Please output the whole listing below exactly as it is.

**Data to process**:
+===+

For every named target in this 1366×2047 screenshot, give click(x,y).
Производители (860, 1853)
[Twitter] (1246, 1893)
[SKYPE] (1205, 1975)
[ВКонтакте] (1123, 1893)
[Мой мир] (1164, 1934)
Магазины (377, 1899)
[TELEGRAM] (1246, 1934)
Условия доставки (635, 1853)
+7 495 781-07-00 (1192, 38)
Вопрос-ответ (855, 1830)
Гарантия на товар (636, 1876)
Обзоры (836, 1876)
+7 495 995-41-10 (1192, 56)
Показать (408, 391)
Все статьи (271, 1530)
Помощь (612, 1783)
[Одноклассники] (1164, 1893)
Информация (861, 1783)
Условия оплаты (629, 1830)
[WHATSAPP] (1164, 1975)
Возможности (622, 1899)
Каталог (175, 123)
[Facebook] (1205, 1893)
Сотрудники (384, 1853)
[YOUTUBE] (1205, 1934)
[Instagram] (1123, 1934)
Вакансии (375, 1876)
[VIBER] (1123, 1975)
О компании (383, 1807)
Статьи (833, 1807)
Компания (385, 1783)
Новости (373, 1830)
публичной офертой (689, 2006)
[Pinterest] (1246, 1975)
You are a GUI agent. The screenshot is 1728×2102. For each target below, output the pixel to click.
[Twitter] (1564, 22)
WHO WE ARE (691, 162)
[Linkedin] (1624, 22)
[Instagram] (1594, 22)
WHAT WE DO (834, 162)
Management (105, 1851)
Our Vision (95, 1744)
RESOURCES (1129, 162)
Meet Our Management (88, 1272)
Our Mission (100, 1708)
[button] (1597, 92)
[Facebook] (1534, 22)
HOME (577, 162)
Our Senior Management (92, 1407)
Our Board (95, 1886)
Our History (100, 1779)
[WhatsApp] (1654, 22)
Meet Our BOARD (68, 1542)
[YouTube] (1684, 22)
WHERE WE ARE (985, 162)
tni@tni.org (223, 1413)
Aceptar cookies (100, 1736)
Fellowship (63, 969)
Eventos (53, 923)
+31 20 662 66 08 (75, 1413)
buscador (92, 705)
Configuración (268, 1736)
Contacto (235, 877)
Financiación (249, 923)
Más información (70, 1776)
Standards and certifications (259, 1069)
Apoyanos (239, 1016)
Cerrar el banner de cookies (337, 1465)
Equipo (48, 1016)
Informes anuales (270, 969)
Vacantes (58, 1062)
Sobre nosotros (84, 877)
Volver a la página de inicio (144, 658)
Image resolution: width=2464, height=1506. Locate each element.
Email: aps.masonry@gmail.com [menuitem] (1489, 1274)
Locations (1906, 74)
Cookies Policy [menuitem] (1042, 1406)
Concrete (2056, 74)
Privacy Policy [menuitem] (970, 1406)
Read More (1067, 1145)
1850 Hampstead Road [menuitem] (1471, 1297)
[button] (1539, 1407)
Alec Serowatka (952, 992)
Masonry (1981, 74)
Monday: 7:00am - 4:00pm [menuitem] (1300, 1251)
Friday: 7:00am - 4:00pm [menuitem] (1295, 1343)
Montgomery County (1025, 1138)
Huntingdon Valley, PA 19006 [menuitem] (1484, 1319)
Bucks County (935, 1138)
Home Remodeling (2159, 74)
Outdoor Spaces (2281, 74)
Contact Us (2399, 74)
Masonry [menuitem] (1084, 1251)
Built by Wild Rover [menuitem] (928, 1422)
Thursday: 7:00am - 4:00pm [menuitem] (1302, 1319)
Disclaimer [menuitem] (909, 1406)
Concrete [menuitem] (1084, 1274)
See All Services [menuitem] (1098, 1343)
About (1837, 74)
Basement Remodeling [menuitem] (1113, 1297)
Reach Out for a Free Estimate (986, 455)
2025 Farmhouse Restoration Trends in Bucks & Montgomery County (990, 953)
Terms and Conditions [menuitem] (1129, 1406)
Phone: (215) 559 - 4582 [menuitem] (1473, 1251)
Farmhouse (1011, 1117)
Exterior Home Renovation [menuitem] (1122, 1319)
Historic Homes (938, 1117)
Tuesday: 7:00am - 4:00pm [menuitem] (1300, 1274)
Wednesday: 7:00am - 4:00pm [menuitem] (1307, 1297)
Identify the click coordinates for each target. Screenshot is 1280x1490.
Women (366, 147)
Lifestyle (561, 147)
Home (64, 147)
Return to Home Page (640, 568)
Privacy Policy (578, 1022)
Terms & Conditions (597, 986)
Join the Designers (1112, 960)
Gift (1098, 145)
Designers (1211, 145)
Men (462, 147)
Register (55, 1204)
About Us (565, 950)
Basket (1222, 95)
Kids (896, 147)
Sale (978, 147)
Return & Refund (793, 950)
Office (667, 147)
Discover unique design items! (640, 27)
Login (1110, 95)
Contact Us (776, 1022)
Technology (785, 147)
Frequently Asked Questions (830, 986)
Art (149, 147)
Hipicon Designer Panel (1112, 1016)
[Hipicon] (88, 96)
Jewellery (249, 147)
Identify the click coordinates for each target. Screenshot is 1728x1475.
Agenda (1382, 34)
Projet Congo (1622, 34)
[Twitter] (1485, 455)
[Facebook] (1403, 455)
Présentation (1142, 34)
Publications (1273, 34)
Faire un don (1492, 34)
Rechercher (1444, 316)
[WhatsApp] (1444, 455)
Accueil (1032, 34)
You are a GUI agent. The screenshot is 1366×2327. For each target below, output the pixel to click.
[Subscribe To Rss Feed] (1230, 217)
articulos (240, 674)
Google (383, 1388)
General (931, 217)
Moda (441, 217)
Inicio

+===+

**Solution for this problem**:
For every named target in this 1366×2047 screenshot, give click(x,y).
Производители (860, 1853)
[Twitter] (1246, 1893)
[SKYPE] (1205, 1975)
[ВКонтакте] (1123, 1893)
[Мой мир] (1164, 1934)
Магазины (377, 1899)
[TELEGRAM] (1246, 1934)
Условия доставки (635, 1853)
+7 495 781-07-00 (1192, 38)
Вопрос-ответ (855, 1830)
Гарантия на товар (636, 1876)
Обзоры (836, 1876)
+7 495 995-41-10 (1192, 56)
Показать (408, 391)
Все статьи (271, 1530)
Помощь (612, 1783)
[Одноклассники] (1164, 1893)
Информация (861, 1783)
Условия оплаты (629, 1830)
[WHATSAPP] (1164, 1975)
Возможности (622, 1899)
Каталог (175, 123)
[Facebook] (1205, 1893)
Сотрудники (384, 1853)
[YOUTUBE] (1205, 1934)
[Instagram] (1123, 1934)
Вакансии (375, 1876)
[VIBER] (1123, 1975)
О компании (383, 1807)
Статьи (833, 1807)
Компания (385, 1783)
Новости (373, 1830)
публичной офертой (689, 2006)
[Pinterest] (1246, 1975)
You are a GUI agent. The screenshot is 1728×2102. For each target below, output the pixel to click.
[Twitter] (1564, 22)
WHO WE ARE (691, 162)
[Linkedin] (1624, 22)
[Instagram] (1594, 22)
WHAT WE DO (834, 162)
Management (105, 1851)
Our Vision (95, 1744)
RESOURCES (1129, 162)
Meet Our Management (88, 1272)
Our Mission (100, 1708)
[button] (1597, 92)
[Facebook] (1534, 22)
HOME (577, 162)
Our Senior Management (92, 1407)
Our Board (95, 1886)
Our History (100, 1779)
[WhatsApp] (1654, 22)
Meet Our BOARD (68, 1542)
[YouTube] (1684, 22)
WHERE WE ARE (985, 162)
tni@tni.org (223, 1413)
Aceptar cookies (100, 1736)
Fellowship (63, 969)
Eventos (53, 923)
+31 20 662 66 08 (75, 1413)
buscador (92, 705)
Configuración (268, 1736)
Contacto (235, 877)
Financiación (249, 923)
Más información (70, 1776)
Standards and certifications (259, 1069)
Apoyanos (239, 1016)
Cerrar el banner de cookies (337, 1465)
Equipo (48, 1016)
Informes anuales (270, 969)
Vacantes (58, 1062)
Sobre nosotros (84, 877)
Volver a la página de inicio (144, 658)
Image resolution: width=2464, height=1506. Locate each element.
Email: aps.masonry@gmail.com [menuitem] (1489, 1274)
Locations (1906, 74)
Cookies Policy [menuitem] (1042, 1406)
Concrete (2056, 74)
Privacy Policy [menuitem] (970, 1406)
Read More (1067, 1145)
1850 Hampstead Road [menuitem] (1471, 1297)
[button] (1539, 1407)
Alec Serowatka (952, 992)
Masonry (1981, 74)
Monday: 7:00am - 4:00pm [menuitem] (1300, 1251)
Friday: 7:00am - 4:00pm [menuitem] (1295, 1343)
Montgomery County (1025, 1138)
Huntingdon Valley, PA 19006 [menuitem] (1484, 1319)
Bucks County (935, 1138)
Home Remodeling (2159, 74)
Outdoor Spaces (2281, 74)
Contact Us (2399, 74)
Masonry [menuitem] (1084, 1251)
Built by Wild Rover [menuitem] (928, 1422)
Thursday: 7:00am - 4:00pm [menuitem] (1302, 1319)
Disclaimer [menuitem] (909, 1406)
Concrete [menuitem] (1084, 1274)
See All Services [menuitem] (1098, 1343)
About (1837, 74)
Basement Remodeling [menuitem] (1113, 1297)
Reach Out for a Free Estimate (986, 455)
2025 Farmhouse Restoration Trends in Bucks & Montgomery County (990, 953)
Terms and Conditions [menuitem] (1129, 1406)
Phone: (215) 559 - 4582 [menuitem] (1473, 1251)
Farmhouse (1011, 1117)
Exterior Home Renovation [menuitem] (1122, 1319)
Historic Homes (938, 1117)
Tuesday: 7:00am - 4:00pm [menuitem] (1300, 1274)
Wednesday: 7:00am - 4:00pm [menuitem] (1307, 1297)
Identify the click coordinates for each target. Screenshot is 1280x1490.
Women (366, 147)
Lifestyle (561, 147)
Home (64, 147)
Return to Home Page (640, 568)
Privacy Policy (578, 1022)
Terms & Conditions (597, 986)
Join the Designers (1112, 960)
Gift (1098, 145)
Designers (1211, 145)
Men (462, 147)
Register (55, 1204)
About Us (565, 950)
Basket (1222, 95)
Kids (896, 147)
Sale (978, 147)
Return & Refund (793, 950)
Office (667, 147)
Discover unique design items! (640, 27)
Login (1110, 95)
Contact Us (776, 1022)
Technology (785, 147)
Frequently Asked Questions (830, 986)
Art (149, 147)
Hipicon Designer Panel (1112, 1016)
[Hipicon] (88, 96)
Jewellery (249, 147)
Identify the click coordinates for each target. Screenshot is 1728x1475.
Agenda (1382, 34)
Projet Congo (1622, 34)
[Twitter] (1485, 455)
[Facebook] (1403, 455)
Présentation (1142, 34)
Publications (1273, 34)
Faire un don (1492, 34)
Rechercher (1444, 316)
[WhatsApp] (1444, 455)
Accueil (1032, 34)
You are a GUI agent. The screenshot is 1366×2327. For each target below, output the pixel to click.
[Subscribe To Rss Feed] (1230, 217)
articulos (240, 674)
Google (383, 1388)
General (931, 217)
Moda (441, 217)
Inicio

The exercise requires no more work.